I was the rare kid that dreaded recess. Most days, I’d just walk around in circles, waiting for the period to be over. Sometimes some of the other girls would let me join in their game where they pretended to be horses, but sometimes they wouldn’t. Other times I’d bother the playground monitor, desperate to fill the time. 

At some point during these lonely recesses, the school put in a garden. While they were planting stuff, they dug a small hole for a sprinkler to go in. Before they put the sprinkler in, a colony of ants set up shop in the hole. I’d watch those ants every day– watch them bring food back to the hole, scout around the dirt, carry their dead to the corpse pile. I learned how to pick them up without hurting them, and I’d let them crawl around on my fingers.
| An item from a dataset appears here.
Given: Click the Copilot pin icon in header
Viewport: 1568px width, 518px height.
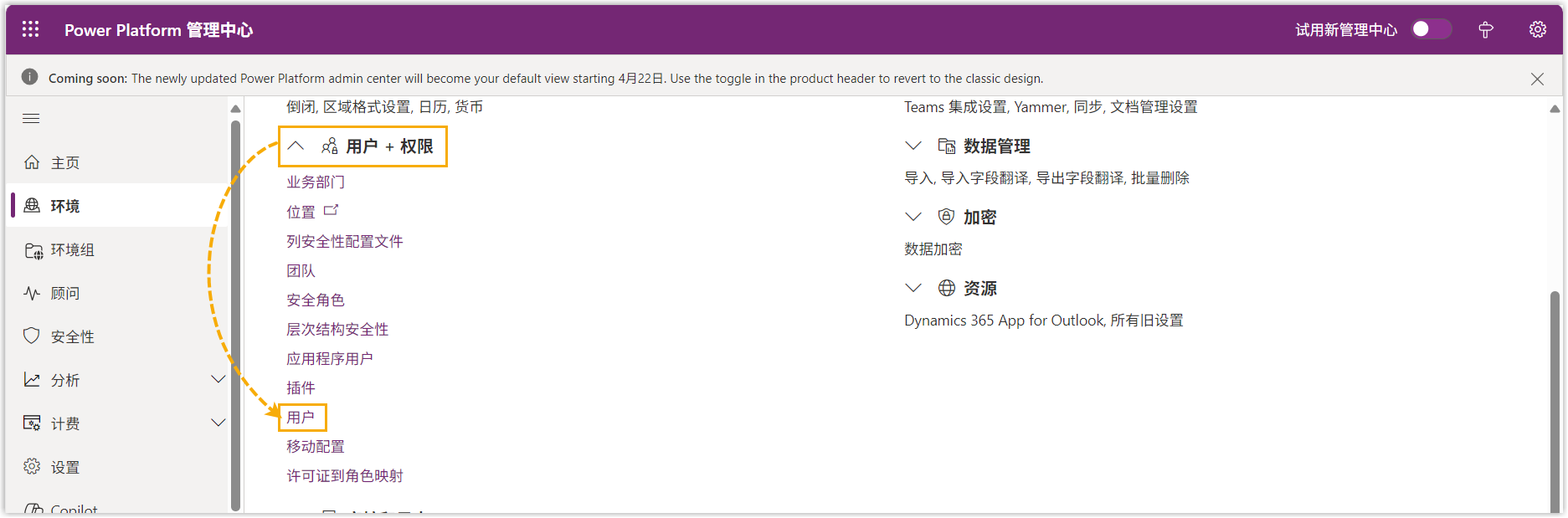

Sometimes other kids would join me, and we’d feed them pretzels out of our lunches. It was something to do, at least. Then, one day, the school put the sprinkler in the hole. And the ants were gone.

First chance I got, I jumped ship from public school. I got good enough grades, and scored well on tests, so I was given the opportunity to skip right to college, in a program full of other kids like me. I took it. 

The Early Entrance Program was good for me. It was small, and a refuge from the real world. It didn’t matter that I was weird– everyone else was weird too. My classmates were laser-focused on their studies, but everyone had quirks that alienated them from the regular school system. This girl would talk for hours on end about professional wrestling, this boy had meticulously written and organized Google Docs on how to generate appropriately diverse characters based on real-world statistics. It was full of kids who had been othered by polite society– as such, it was overwhelmingly gay, trans, and neurodivergent. Pretty much everyone was some flavor of on the spectrum, and if you weren’t, it was questioned why you were even there. Autism was normal. Respected, even.

My mother read a paper on how autism is often unrecognized in girls because so much of the research is done on boys. While boys become “little professors,” girls become “little psychologists,” analyzing social interactions deeply and intently in order to blend in. As such, it often goes unnoticed, instead being brushed off as “shyness,” or “maturity.” 

I went to a psychiatrist. I took the autism test–a multiple choice test that seemed more like a Buzzfeed quiz than a psychiatric tool. I qualified, but only sort of. I had some characteristics of autism, but not enough for a full diagnosis. They didn’t want to diagnose me. I understand now why they didn’t–you can be medically, professionally, and legally discriminated against if you have an autism diagnosis. But at the time, it just seemed unfair. Here was this perfect explanation as to why I couldn’t click with people my own age, why I was drawn to other autistic people, and I was being told I was “too social” to finally join a community. I started using the word anyway.

     I try not to tell people I’m autistic. In my experience, they tend to baby you, pity you, or take you less seriously once they know. I won’t lie if they ask, but people rarely ask. They might see the way I hold my arms when I walk, or catch me pulling a face, and realize something is off, but they won’t say anything.

     I am not evil for being weird. At the same time, other people are not evil for thinking I’m weird. It’s a survival instinct, to preserve the safety of the pack and ensure healthy babies for the next generation. But people like me will always be on the outskirts. I was lucky to find a group growing up where I could express myself instead of having to stay vigilantly normal. But the real world isn’t like that, and when I slip up, I still identify with that monster in the parable. 

Why are you running from me, world? I’m just like you.